As infection numbers climb and Canadians abroad struggle to find flights home, many of us might be starting to think that now is the time for isolationism. Indeed, the fields have rarely been so fertile for a Canada First mentality to flourish. Our economy is slumping, so why talk about foreign aid? With certain provinces facing a shortage of testing kits, what can Ottawa contribute to the global fight against coronavirus? And didn’t the interconnectedness of our globalized world lead to the broad, rapid spread of the disease? Surely now is the time to focus on our own and ignore the outside world.
But it is in these times of crisis that the world needs more Canada, not less.
The sad truth of the matter is that Canada, while hard hit, remains better off than most other countries. We boast a world-class health-care system, good infrastructure and an educated populace. Other countries are not so lucky, and may instead be burdened by high rates of poverty, internal conflict, governments that simply are not up to the task, and other systemic obstacles.

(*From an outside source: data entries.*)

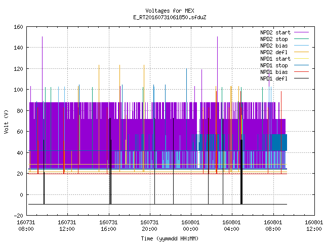The image size is (324, 243).
Task: Click the 160801 08:00 time tick label
Action: click(273, 226)
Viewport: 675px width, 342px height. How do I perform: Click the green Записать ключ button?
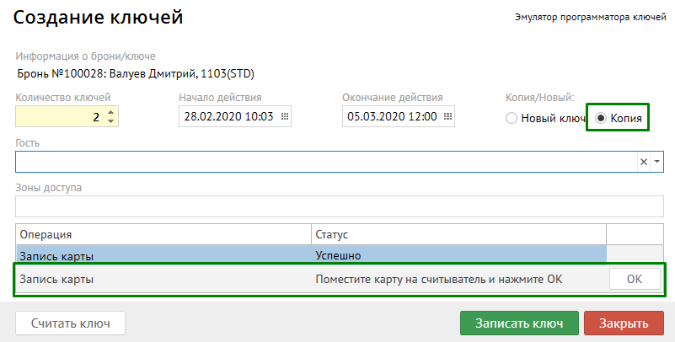coord(519,323)
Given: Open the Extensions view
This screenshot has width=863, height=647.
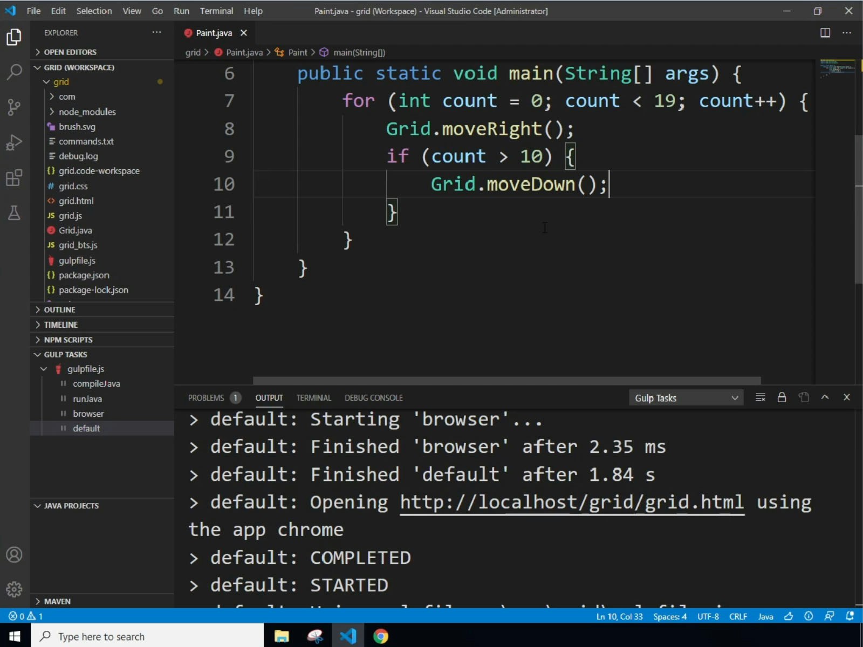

If Canada and like-minded democracies shut themselves off to the outside world, that could precipitate the collapse of the liberal international order, which has undergirded Canadian security and growth since the end of the Second World War. Already, Russia and China – the two countries that have most tested the liberal international order – are taking advantage of the pandemic to advance their goals, both locally and globally. The Kremlin continues to expand its regional presence by waging war in Ukraine. Beijing may finally have a free hand to expand its internment camp system in Xinjiang while typically reproachful nations are distracted. And both countries are mounting concerted disinformation campaigns.
Canada should not go out of its way to anger China and Russia. A global pandemic requires a global response, and Ottawa may in the months ahead find opportunities to work constructively with both powers. But if China and Russia believe that Canadians will somehow forget their values in this time of crisis, then they are sorely mistaken.
Already, Ottawa has signalled that it understands the importance of continued global engagement. Two weeks ago, International Development Minister Karina Gould announced that Canada will offer some $50-million in foreign aid. Much of that will go to developing countries and to organizations that work with the world’s most vulnerable people. Ms. Gould’s announcement is a commendable first step.
Money is not the only thing that Ottawa has in its pockets. Ottawa should ensure, for example, that the Canadian Armed Forces remain engaged in Ukraine and around the world, even as the military shifts its focus to the domestic situation. Canada must co-ordinate fully with the multilateral World Health Organization and ensure that the latest Canadian scientific advances are shared with the international community. Canada should also increase its medical co-operation with Taiwan, which remains shut out of the WHO process. After all, a pandemic knows no bounds.
Ultimately, however, a successful foreign policy is predicated on domestic stability. Canadians need to listen to medical professionals, stay at home and help flatten the curve. Ottawa will need to keep the economy going, and the government will need to take constructive feedback on its ambitious and necessary $82-billion domestic aid package. Finally, Prime Minister Justin Trudeau will need to walk a fine line between fighting the pandemic and respecting Canadian civil liberties.
But he must also remember that no matter what Ottawa does, the world will march on; the pressures on the liberal international order will not simply disappear. When he first assumed office, Mr. Trudeau pledged that Canada was back, and he has not lived up to that promise. The current pandemic is an opportunity for his government to prove that Canada is a loyal friend and helpful fixer. To shun the outside world would be a betrayal of the values that make this country great.